“Ben Bayhan’ı hiç bir zaman eleştirmedim. Biz onunla helalleştik kapattık o konuyu… Ona da soruyorlar… Zaman aşımına uğradı biz helalleştik ikimizin rahatsız olacağı bir durum yok. İkimizin yolu ayrı, tepkim onu eleştirmek hor görmek için değildi. Hayatım boyunca kibirli bir insan olmadım ve böyle insanları da sevmiyorum.”
“Herkes çıkışta parmağımdaki sargıyı merak etti. Orada her yer demir kapı ve kapılar çok ağır parmağım kapıya sıkıştı ve orada bir iz kaldı.”
“İçerde kendimi en kötü hissettiğim an annemin geçirdiği büyük ameliyatlarda yanında olamamak oldu. Canımı çok acıttı. Avukatım ve kardeşlerim aracılığıyla iyi olduğuna dair haberler alsam da rahat edemedim çok sıkıntı çektiğim zamanlar oldu bir de kardeşimin çocuğu doğduğu zaman yanlarında olamadım. Ailemizin ilk torunu İrfan Mert… Çok hüzünlendim. Kardeşim onun doğum fotoğraflarını getirdiğinde cezaevindeki feryatlarım aklımdan silinmeyecek gibi…”
“Firari olduğum dönemde hissettiğim duygu, oraya bir daha geri dönmeyi istememek. Yoksa polisten kaçmak değil. İşlemediğim bir suçu layık gördüler ama insanın gücüne gidiyor ve bir daha bilerek gitmek istemiyor oraya bilerek gitmek kabus gibi… Firari olduğum altı ay çok zordu ve olağanüstü saçma bir dönemdi. Zor bir dönemdi. Firari dönemde hayatım çok daha kısıtlıydı ne avukatınla en ailenle görüşebiliyorsun çok kabus bir dönemdi.”
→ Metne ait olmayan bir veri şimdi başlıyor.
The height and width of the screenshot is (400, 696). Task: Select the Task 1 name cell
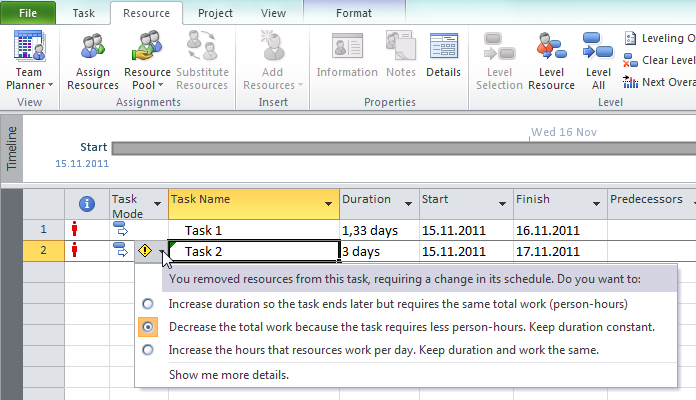[253, 230]

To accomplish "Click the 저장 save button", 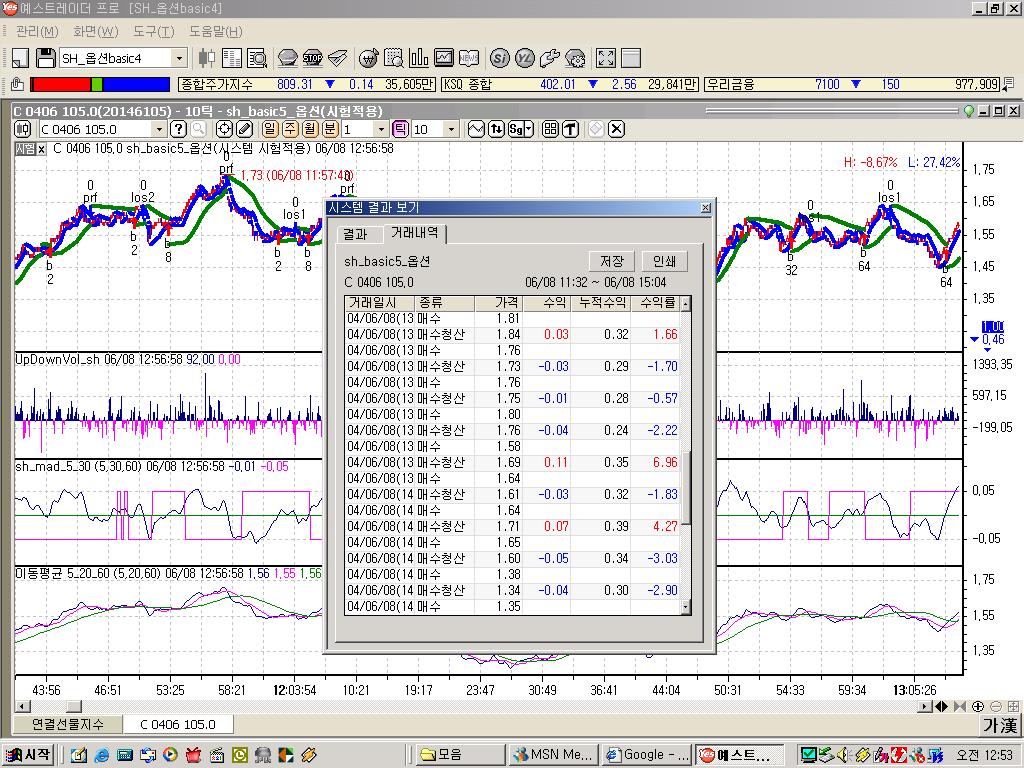I will click(x=611, y=261).
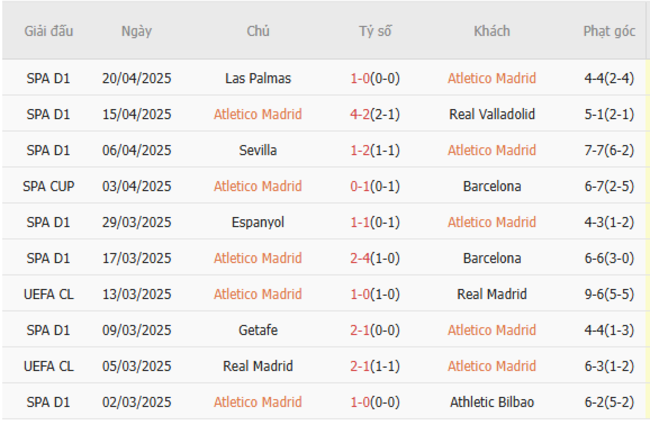Click the 9-6(5-5) corner kick stat

point(609,294)
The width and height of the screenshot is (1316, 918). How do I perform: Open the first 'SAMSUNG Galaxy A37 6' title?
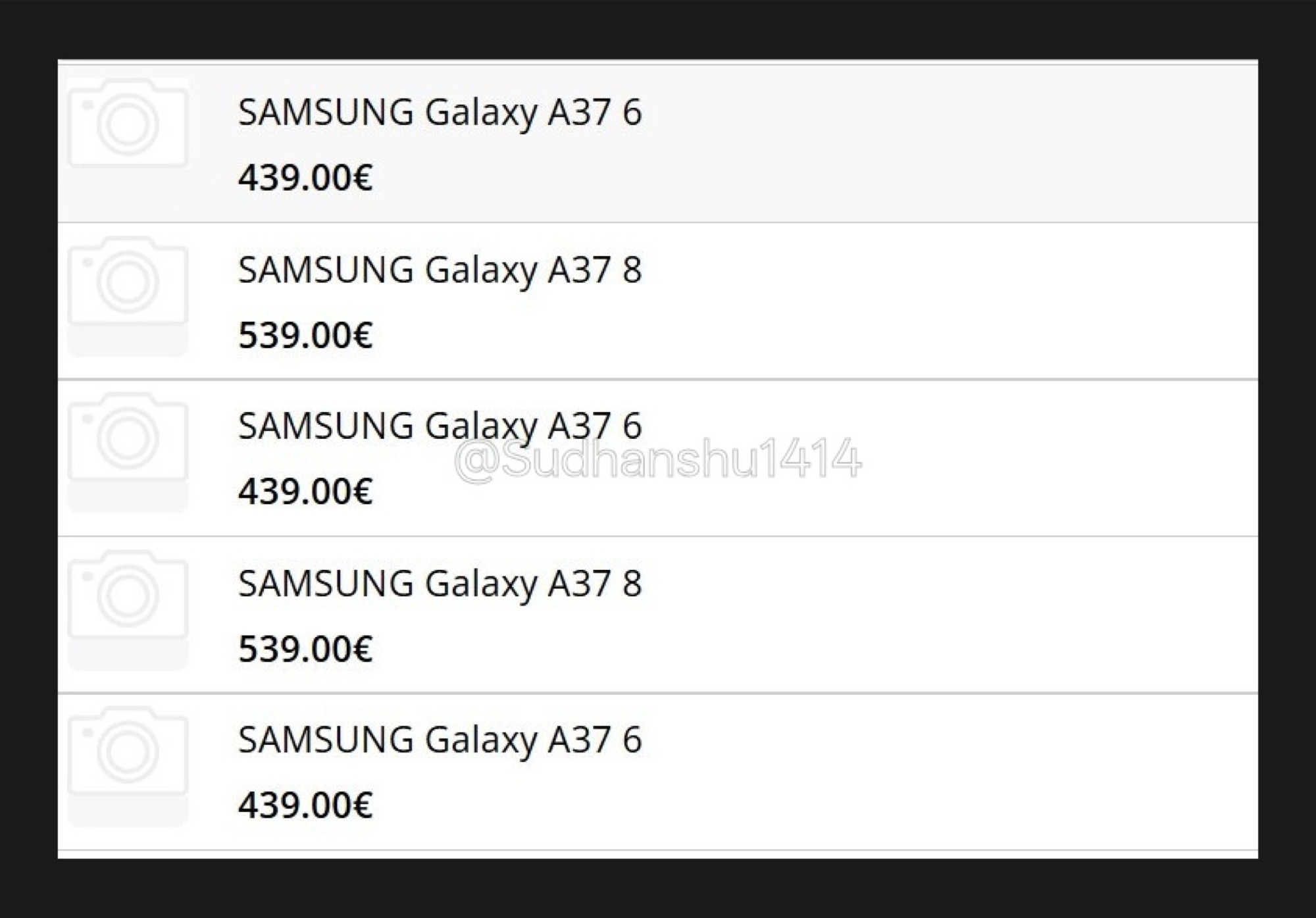coord(440,112)

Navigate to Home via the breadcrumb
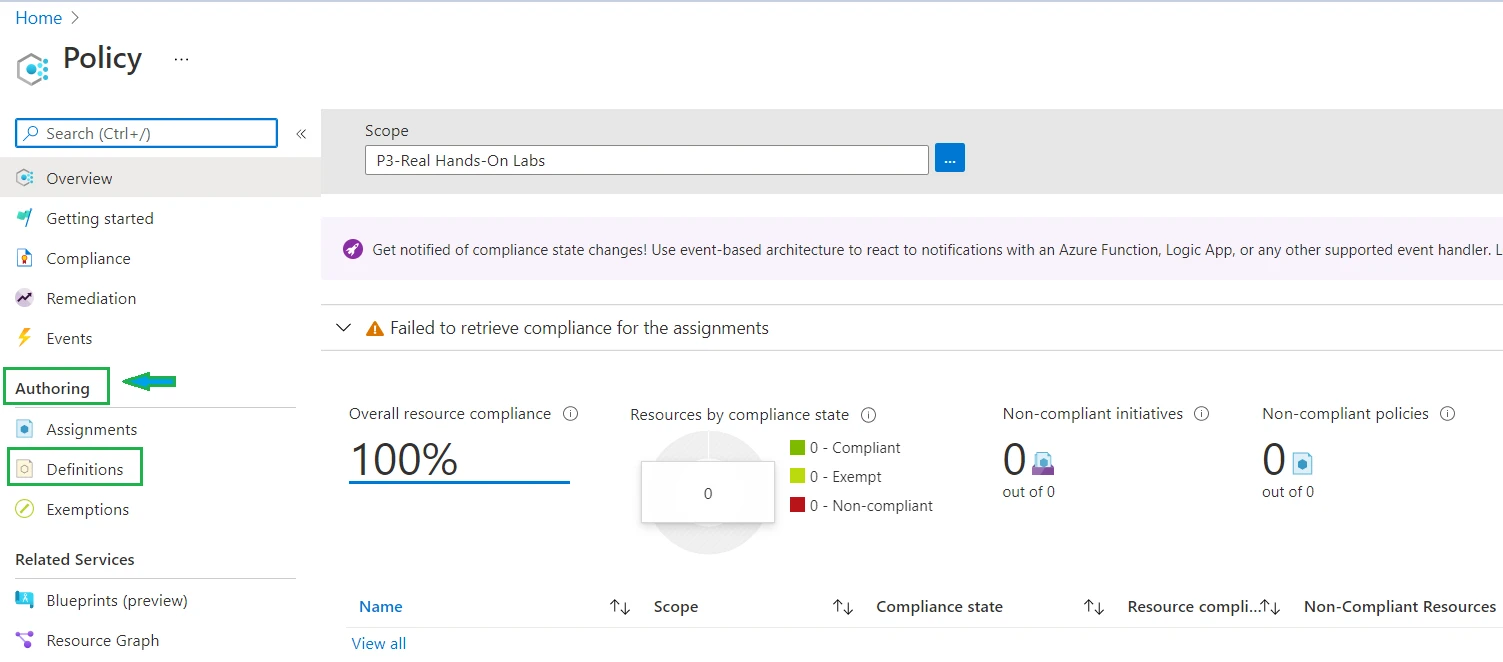39,17
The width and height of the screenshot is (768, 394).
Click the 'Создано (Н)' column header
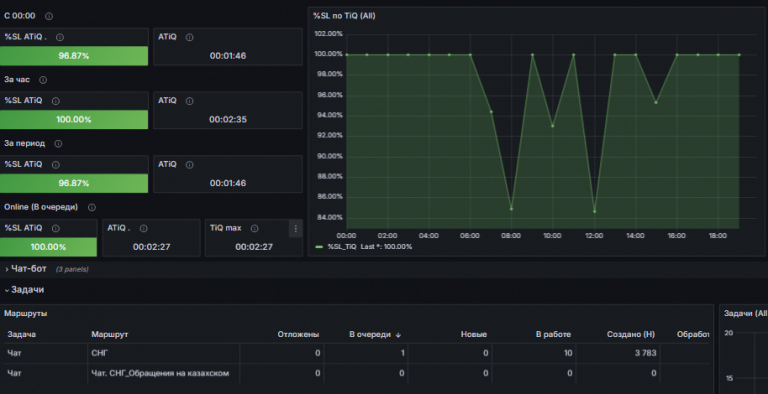click(x=630, y=334)
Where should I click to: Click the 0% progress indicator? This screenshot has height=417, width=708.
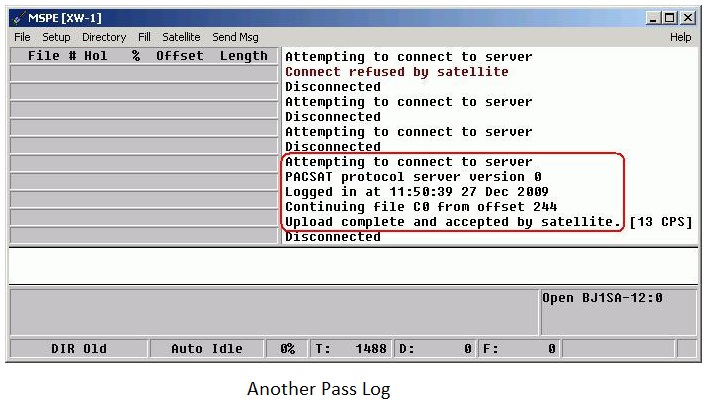[x=287, y=349]
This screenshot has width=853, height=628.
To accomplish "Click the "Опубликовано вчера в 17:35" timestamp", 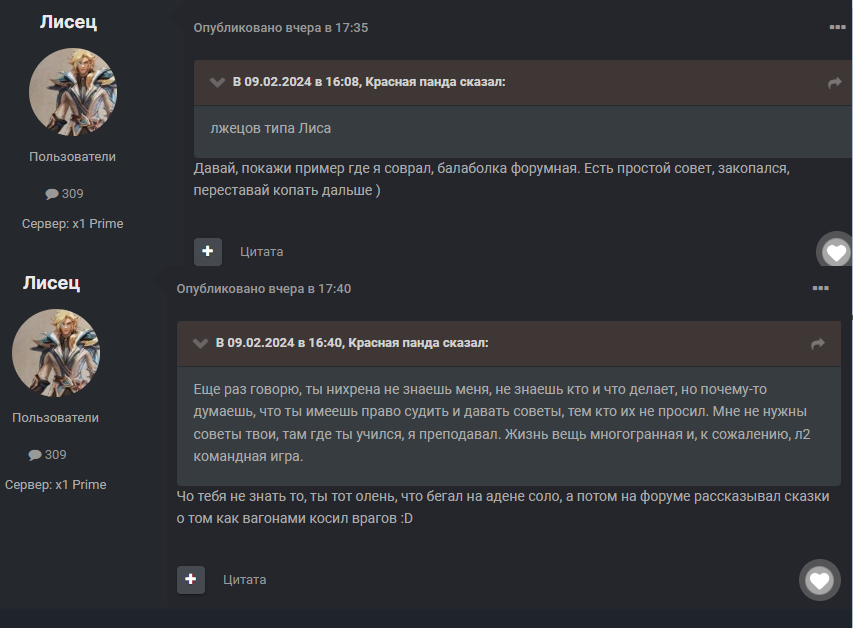I will tap(281, 28).
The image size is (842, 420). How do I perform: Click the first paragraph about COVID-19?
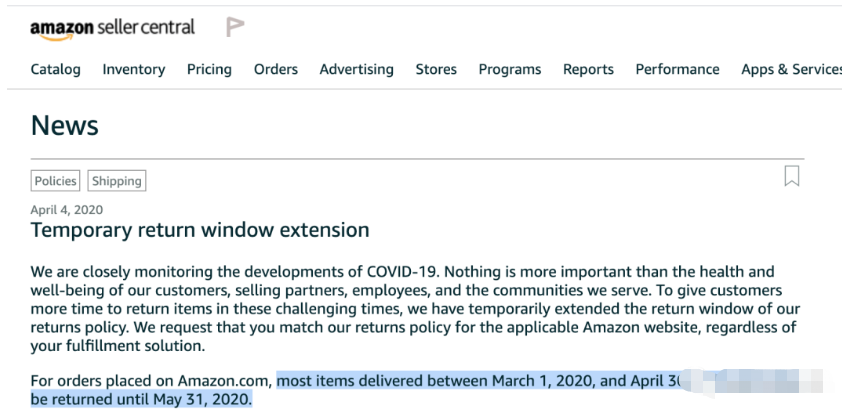pyautogui.click(x=415, y=309)
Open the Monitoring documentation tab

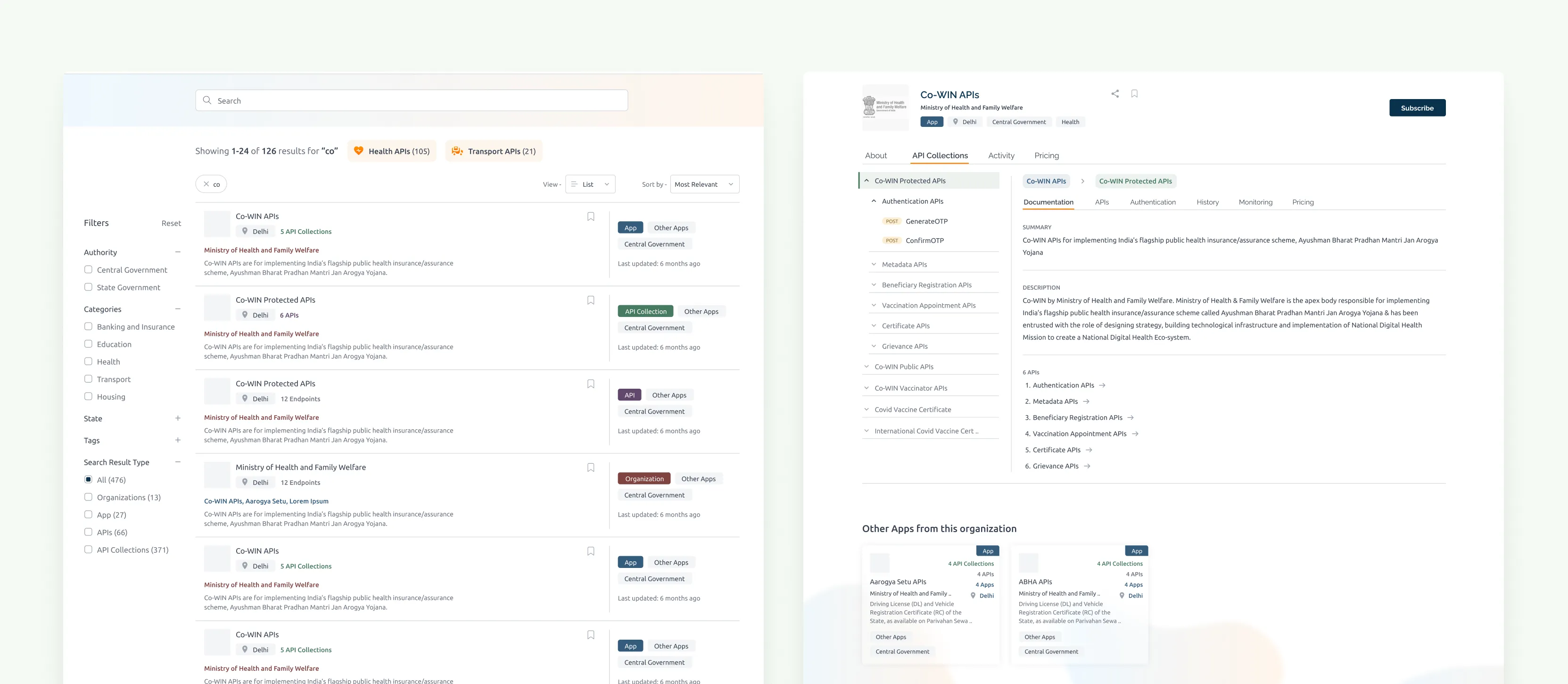tap(1255, 202)
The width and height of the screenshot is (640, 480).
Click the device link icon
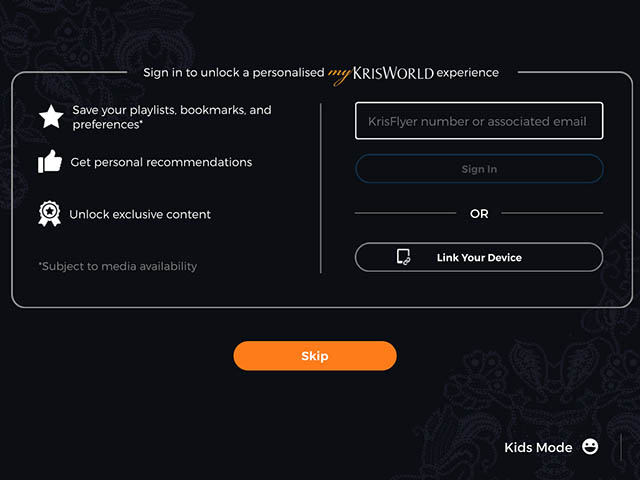(x=403, y=257)
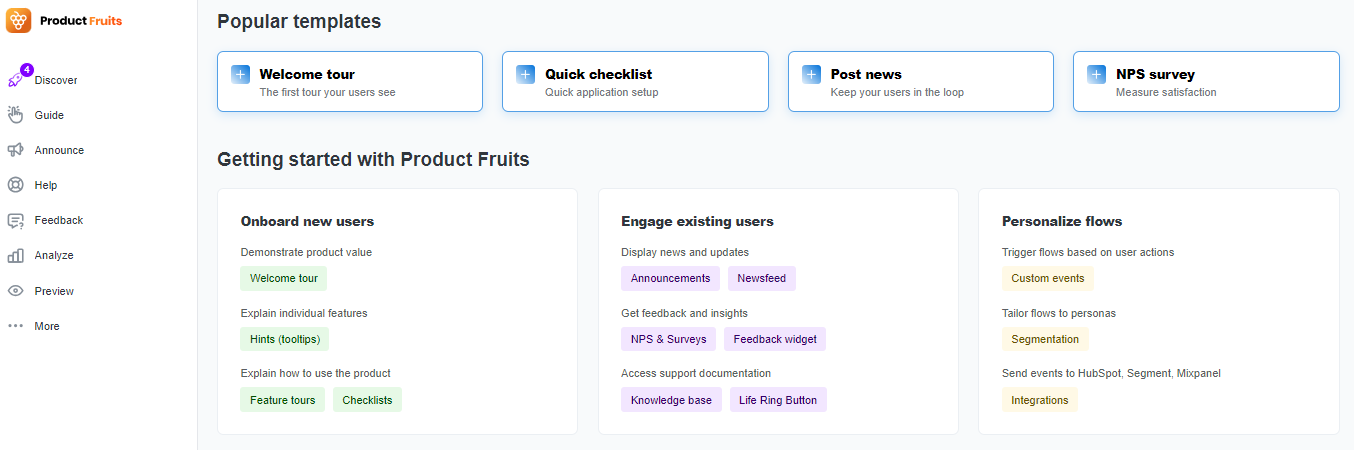Expand the More menu in sidebar
1354x450 pixels.
(x=33, y=326)
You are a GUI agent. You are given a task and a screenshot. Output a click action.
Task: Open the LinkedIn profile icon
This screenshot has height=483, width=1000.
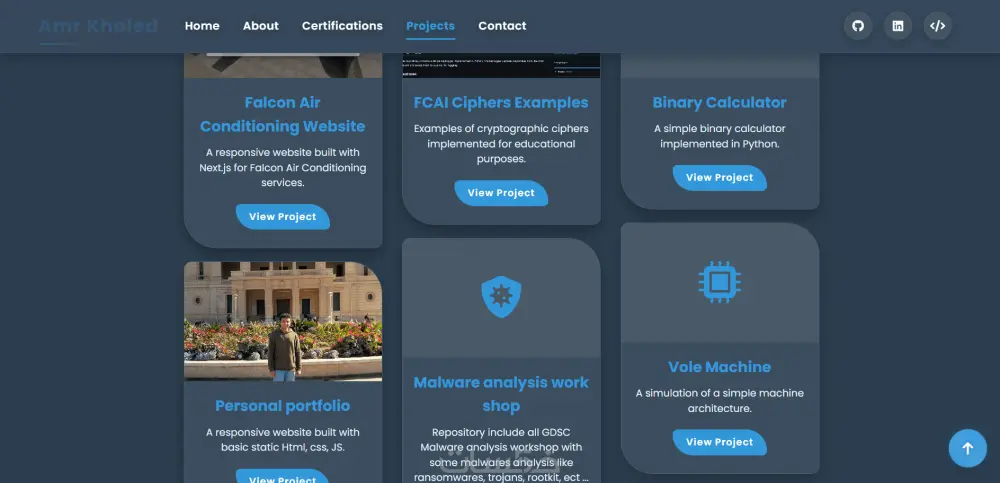pyautogui.click(x=897, y=26)
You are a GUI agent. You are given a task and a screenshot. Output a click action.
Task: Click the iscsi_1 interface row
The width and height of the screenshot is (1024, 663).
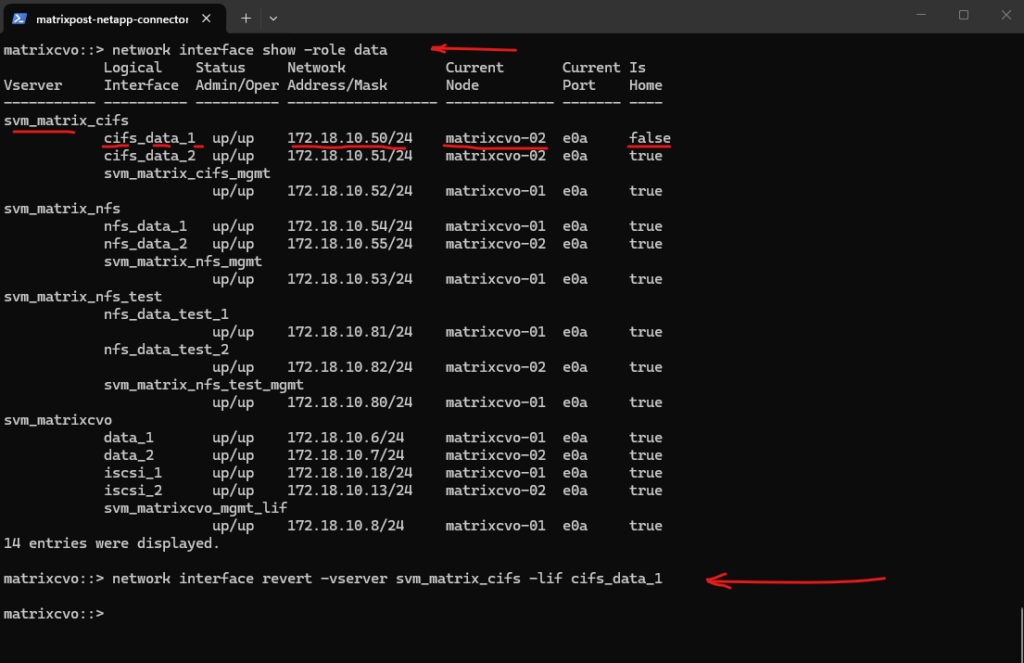pos(133,473)
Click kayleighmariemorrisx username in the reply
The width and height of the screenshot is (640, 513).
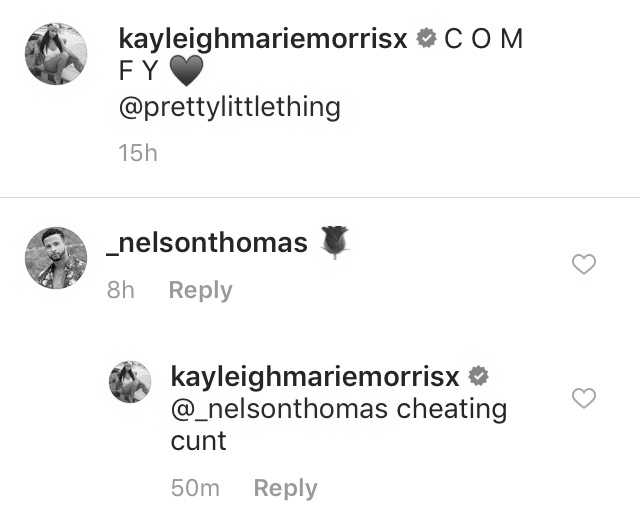tap(315, 378)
Deniz Seki, kendisinin hapse atılmasının sorumlusu olarak gösterilen Hüsnü Şenlendirici ile ilgili olarak Armağan Çağlayan’ın sorduğu ‘Kendini aşk mağduru olarak tanımlıyor musunuz?’ sorusuna: “O bir yol kazasıydı aşk değildi. Ben de bu süre boyunca yoğun bakımdaydım ve geçti diyelim” şeklinde bir yanıt verdi. Şimdilerde hayatında güzel bir ilişki olduğunun altını çizen Seki, “Hayatımdaki kişi beni hiçbir zaman bırakmadı. Ben özgür değildim ama o da dışarıda özgür değildi. Tahliyeme yakın yapılan ayrılık haberlerine de zaten bu yüzden inanmadım. Her şey yolunda”
Seki, yaşananlardan sonra kendisine bir iade-i itibar yapılması gerektiğini düşündüğünü şu sözlerle dile getirdi: “Bana bir iade-i itibar borcu olduğunu düşünüyorum yargının. Savcıların ve yargının gün gelecek bu sorunu çözeceklerine inanıyorum. İşlemediğim bir suçtan bu cezayı aldım. Beni yargılayan mahkemeler kapandı ancak benim davam bitmedi. Özel yetkili mahkemelerin tutukladığı insanlar bırakıldı ama ben bırakılmadım. İnanın bunun nedenini ben de bilmiyorum. Adalet Bakanlığı’ndan bu konuyla ilgili cevap bekliyoruz. Bunun için sabredeceğim gerçekten çok haksız yere yattım, yıllarım heba oldu. Beni tutuklayan yargıçlar ya tutuklu ya da kaçak bu da çok şaibeli bir durum. Devlet büyüklerimize güvenerek ve buradan seslenerek bu sorunun çözüleceğini umuyorum. Zaten yeniden yargılanma için başvurduk. İade-i itibar istiyorum ve bu da benim en doğal hakkım. Yargının dengelerini kaybettiği zaman görülen davalarda o kişilerin itibarı iade edildi. İtibarı iade edilmeyen bir ben kaldım.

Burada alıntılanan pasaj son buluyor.